* _YOUR GOAL_: Print the lines of the data below exactly as they appear, beginning with the line that contains "Check the Core 3 Clock (perf #2/3) checkbox" and continuing through the line that contains "Action: pos(883,127)", with both of those lines included.

— START DATA IN THIS EXERCISE —

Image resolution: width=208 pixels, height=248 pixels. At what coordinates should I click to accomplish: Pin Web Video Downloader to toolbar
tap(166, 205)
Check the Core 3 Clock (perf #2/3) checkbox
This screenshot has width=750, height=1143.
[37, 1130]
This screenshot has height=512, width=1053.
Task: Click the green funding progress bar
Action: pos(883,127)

— END DATA IN THIS EXERCISE —
— START DATA IN THIS EXERCISE —

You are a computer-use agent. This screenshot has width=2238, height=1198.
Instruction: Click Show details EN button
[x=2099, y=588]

— END DATA IN THIS EXERCISE —

* _TASK SOLUTION_:
Check the Core 3 Clock (perf #2/3) checkbox
This screenshot has width=750, height=1143.
[37, 1130]
This screenshot has height=512, width=1053.
Task: Click the green funding progress bar
Action: pos(883,127)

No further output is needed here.